-- start of Exercise input --
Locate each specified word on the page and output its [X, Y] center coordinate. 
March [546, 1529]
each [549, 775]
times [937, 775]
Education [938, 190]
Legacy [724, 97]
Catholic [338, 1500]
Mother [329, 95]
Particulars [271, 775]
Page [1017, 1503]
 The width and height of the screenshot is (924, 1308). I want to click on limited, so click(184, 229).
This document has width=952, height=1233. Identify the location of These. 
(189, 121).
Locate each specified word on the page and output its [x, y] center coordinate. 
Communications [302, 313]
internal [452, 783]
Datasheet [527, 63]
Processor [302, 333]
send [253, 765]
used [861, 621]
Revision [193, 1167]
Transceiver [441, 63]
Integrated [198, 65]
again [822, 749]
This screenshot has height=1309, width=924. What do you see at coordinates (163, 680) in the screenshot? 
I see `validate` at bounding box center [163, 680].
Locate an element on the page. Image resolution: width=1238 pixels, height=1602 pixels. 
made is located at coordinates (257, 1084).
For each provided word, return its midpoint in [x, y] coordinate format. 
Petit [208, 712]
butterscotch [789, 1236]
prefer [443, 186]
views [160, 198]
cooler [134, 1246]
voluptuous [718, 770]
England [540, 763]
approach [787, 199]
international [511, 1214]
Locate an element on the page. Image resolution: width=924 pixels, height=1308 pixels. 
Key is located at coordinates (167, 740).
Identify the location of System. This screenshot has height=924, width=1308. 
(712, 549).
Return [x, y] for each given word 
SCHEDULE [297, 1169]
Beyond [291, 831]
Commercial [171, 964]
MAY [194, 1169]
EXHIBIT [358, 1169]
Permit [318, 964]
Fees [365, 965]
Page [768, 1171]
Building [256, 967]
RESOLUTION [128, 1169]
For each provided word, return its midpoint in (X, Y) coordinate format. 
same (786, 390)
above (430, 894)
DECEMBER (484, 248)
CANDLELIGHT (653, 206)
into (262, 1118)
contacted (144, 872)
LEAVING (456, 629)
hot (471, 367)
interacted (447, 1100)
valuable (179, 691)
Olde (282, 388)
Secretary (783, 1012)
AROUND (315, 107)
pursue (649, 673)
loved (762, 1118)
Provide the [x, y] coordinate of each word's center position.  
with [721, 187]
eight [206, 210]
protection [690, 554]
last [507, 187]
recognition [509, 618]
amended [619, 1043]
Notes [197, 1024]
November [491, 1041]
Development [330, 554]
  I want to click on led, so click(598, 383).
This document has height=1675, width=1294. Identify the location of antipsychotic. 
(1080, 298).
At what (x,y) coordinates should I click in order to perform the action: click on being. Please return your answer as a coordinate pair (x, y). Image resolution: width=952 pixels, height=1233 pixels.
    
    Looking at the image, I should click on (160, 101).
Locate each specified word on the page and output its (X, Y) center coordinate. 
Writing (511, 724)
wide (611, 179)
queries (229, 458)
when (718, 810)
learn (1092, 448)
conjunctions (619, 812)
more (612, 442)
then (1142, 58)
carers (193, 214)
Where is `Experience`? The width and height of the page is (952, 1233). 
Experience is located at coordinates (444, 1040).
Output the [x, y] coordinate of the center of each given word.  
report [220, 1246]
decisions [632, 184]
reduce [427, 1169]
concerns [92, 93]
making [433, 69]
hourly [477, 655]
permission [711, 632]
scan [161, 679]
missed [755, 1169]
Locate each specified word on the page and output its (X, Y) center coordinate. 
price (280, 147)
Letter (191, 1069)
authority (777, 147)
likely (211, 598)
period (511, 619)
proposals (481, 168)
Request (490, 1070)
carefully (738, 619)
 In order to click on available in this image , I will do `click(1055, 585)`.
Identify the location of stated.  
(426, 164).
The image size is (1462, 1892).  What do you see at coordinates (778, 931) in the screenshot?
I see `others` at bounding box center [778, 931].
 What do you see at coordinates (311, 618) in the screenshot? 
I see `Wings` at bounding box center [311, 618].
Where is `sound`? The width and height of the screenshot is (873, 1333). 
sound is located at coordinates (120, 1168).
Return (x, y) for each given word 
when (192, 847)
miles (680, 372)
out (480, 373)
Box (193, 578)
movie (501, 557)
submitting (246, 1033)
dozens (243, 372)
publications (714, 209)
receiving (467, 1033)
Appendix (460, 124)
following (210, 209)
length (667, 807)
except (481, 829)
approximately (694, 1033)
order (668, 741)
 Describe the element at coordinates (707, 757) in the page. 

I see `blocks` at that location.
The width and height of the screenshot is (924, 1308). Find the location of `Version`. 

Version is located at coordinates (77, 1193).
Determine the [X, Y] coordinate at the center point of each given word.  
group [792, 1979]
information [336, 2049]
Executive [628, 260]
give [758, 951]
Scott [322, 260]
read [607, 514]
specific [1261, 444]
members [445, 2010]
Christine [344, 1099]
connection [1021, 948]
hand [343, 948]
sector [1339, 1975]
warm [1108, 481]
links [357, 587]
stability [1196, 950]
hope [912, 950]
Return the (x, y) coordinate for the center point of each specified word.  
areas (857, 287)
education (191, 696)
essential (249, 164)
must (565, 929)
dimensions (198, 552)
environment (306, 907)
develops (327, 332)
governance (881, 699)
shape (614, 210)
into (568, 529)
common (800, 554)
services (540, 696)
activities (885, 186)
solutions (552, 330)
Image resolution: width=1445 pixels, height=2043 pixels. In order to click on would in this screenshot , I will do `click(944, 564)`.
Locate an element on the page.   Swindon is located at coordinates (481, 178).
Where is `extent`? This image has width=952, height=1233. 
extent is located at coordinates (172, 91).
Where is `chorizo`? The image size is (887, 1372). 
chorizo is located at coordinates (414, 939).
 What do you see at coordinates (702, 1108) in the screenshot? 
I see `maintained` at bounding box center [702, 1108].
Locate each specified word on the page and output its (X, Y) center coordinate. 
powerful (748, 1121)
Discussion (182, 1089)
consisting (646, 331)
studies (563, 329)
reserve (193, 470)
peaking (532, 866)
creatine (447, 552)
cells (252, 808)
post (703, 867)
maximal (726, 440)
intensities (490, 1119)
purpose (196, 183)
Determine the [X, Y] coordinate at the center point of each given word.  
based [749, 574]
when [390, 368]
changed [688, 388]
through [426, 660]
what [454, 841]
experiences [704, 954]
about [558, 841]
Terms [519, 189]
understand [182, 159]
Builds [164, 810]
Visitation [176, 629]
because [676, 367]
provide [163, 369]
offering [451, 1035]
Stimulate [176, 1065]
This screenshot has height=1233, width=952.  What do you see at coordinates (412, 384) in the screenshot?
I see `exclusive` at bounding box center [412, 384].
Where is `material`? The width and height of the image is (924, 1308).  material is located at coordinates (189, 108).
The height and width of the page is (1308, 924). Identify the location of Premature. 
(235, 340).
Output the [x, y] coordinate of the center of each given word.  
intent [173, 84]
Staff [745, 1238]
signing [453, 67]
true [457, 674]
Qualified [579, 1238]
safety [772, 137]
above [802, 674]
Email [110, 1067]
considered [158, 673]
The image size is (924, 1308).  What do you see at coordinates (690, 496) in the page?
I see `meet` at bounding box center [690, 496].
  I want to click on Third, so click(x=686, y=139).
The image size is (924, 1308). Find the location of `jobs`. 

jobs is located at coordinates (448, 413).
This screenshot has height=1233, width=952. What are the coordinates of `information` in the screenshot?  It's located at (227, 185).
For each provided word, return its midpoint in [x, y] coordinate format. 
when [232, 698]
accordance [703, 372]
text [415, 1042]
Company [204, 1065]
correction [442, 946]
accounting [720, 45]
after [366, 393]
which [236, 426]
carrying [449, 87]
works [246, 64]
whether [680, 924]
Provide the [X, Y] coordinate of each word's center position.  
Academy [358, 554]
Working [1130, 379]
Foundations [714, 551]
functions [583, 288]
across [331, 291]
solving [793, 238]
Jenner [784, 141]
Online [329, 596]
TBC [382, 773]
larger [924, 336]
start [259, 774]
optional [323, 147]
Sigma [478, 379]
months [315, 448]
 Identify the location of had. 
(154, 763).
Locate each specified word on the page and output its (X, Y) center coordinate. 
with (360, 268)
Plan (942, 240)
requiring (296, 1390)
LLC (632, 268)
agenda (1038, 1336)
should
-- end of Exercise input --
● Written problem
Starting with the row that contains "Fees [365, 965]" and ending with the row that contains "valuable (179, 691)", rewrite those rows with "midpoint" changed to "center point" and everything else left as it is.

● Written answer
Fees [365, 965]
Page [768, 1171]
Building [256, 967]
RESOLUTION [128, 1169]
For each provided word, return its center point in (X, Y) coordinate format. 
same (786, 390)
above (430, 894)
DECEMBER (484, 248)
CANDLELIGHT (653, 206)
into (262, 1118)
contacted (144, 872)
LEAVING (456, 629)
hot (471, 367)
interacted (447, 1100)
valuable (179, 691)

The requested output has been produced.